WORK REQUIRED ::
Rewrite the entries below as a numbered list with one line per number, and skip any blank lines.
EXCERPTED DATA start
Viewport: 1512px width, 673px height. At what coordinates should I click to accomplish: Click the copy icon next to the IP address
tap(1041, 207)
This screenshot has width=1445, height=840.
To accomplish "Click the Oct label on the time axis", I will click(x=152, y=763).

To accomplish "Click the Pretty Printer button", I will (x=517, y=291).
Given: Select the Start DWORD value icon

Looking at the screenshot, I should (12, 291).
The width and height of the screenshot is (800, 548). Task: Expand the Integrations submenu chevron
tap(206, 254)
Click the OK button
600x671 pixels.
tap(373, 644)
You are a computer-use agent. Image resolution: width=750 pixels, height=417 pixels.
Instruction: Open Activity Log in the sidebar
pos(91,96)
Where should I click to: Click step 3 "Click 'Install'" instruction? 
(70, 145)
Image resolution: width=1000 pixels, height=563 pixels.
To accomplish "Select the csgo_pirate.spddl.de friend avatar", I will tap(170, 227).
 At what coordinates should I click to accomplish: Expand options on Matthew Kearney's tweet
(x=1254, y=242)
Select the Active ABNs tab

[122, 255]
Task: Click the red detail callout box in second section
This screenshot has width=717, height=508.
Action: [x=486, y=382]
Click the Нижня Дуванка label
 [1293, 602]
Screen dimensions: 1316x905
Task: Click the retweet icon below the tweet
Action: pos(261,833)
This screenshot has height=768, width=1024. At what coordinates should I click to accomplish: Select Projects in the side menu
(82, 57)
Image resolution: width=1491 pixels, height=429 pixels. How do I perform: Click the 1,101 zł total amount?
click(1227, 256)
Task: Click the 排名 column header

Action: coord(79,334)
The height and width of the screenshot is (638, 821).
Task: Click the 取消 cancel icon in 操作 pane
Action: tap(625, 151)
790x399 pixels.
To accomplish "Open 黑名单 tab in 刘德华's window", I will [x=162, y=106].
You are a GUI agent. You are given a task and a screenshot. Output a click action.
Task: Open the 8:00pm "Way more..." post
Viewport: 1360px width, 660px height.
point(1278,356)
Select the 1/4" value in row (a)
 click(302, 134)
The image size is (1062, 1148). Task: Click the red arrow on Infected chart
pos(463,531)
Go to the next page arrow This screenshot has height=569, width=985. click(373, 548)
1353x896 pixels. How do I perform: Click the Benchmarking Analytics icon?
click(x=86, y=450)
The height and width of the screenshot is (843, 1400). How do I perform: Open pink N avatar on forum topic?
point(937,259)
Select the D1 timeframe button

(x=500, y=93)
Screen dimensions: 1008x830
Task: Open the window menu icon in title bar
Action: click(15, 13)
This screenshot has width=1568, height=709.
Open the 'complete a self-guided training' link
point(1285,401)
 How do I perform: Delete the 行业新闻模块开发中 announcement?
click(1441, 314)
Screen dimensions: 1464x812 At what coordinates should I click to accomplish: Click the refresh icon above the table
EXCERPTED DATA end
THE OUTPUT ::
1. Viewport: 1512px width, 673px height. At what coordinates should I click to accomplish: Click the copy icon next to the IP address
2. tap(1041, 207)
3. This screenshot has width=1445, height=840.
4. To accomplish "Click the Oct label on the time axis", I will click(x=152, y=763).
5. To accomplish "Click the Pretty Printer button", I will (x=517, y=291).
6. Given: Select the Start DWORD value icon
7. Looking at the screenshot, I should (12, 291).
8. The width and height of the screenshot is (800, 548). Task: Expand the Integrations submenu chevron
9. tap(206, 254)
10. Click the OK button
11. 600x671 pixels.
12. tap(373, 644)
13. You are a computer-use agent. Image resolution: width=750 pixels, height=417 pixels.
14. Instruction: Open Activity Log in the sidebar
15. pos(91,96)
16. Where should I click to: Click step 3 "Click 'Install'" instruction? 
17. (70, 145)
18. Image resolution: width=1000 pixels, height=563 pixels.
19. To accomplish "Select the csgo_pirate.spddl.de friend avatar", I will tap(170, 227).
20.  At what coordinates should I click to accomplish: Expand options on Matthew Kearney's tweet
21. (x=1254, y=242)
22. Select the Active ABNs tab
23. [122, 255]
24. Task: Click the red detail callout box in second section
25. This screenshot has width=717, height=508.
26. Action: [x=486, y=382]
27. Click the Нижня Дуванка label
28.  [1293, 602]
29. Screen dimensions: 1316x905
30. Task: Click the retweet icon below the tweet
31. Action: pos(261,833)
32. This screenshot has height=768, width=1024. At what coordinates should I click to accomplish: Select Projects in the side menu
33. (82, 57)
34. Image resolution: width=1491 pixels, height=429 pixels. How do I perform: Click the 1,101 zł total amount?
35. click(1227, 256)
36. Task: Click the 排名 column header
37. Action: coord(79,334)
38. The height and width of the screenshot is (638, 821).
39. Task: Click the 取消 cancel icon in 操作 pane
40. Action: tap(625, 151)
41. 790x399 pixels.
42. To accomplish "Open 黑名单 tab in 刘德华's window", I will [x=162, y=106].
43. You are a GUI agent. You are given a task and a screenshot. Output a click action.
44. Task: Open the 8:00pm "Way more..." post
45. Viewport: 1360px width, 660px height.
46. point(1278,356)
47. Select the 1/4" value in row (a)
48.  click(302, 134)
49. The image size is (1062, 1148). Task: Click the red arrow on Infected chart
50. pos(463,531)
51. Go to the next page arrow This screenshot has height=569, width=985. click(373, 548)
52. 1353x896 pixels. How do I perform: Click the Benchmarking Analytics icon?
53. click(x=86, y=450)
54. The height and width of the screenshot is (843, 1400). How do I perform: Open pink N avatar on forum topic?
55. point(937,259)
56. Select the D1 timeframe button
57. (x=500, y=93)
58. Screen dimensions: 1008x830
59. Task: Open the window menu icon in title bar
60. Action: click(15, 13)
61. This screenshot has width=1568, height=709.
62. Open the 'complete a self-guided training' link
63. point(1285,401)
64.  How do I perform: Delete the 行业新闻模块开发中 announcement?
65. click(1441, 314)
66. Screen dimensions: 1464x812 At what coordinates should I click to accomplish: Click the refresh icon above the table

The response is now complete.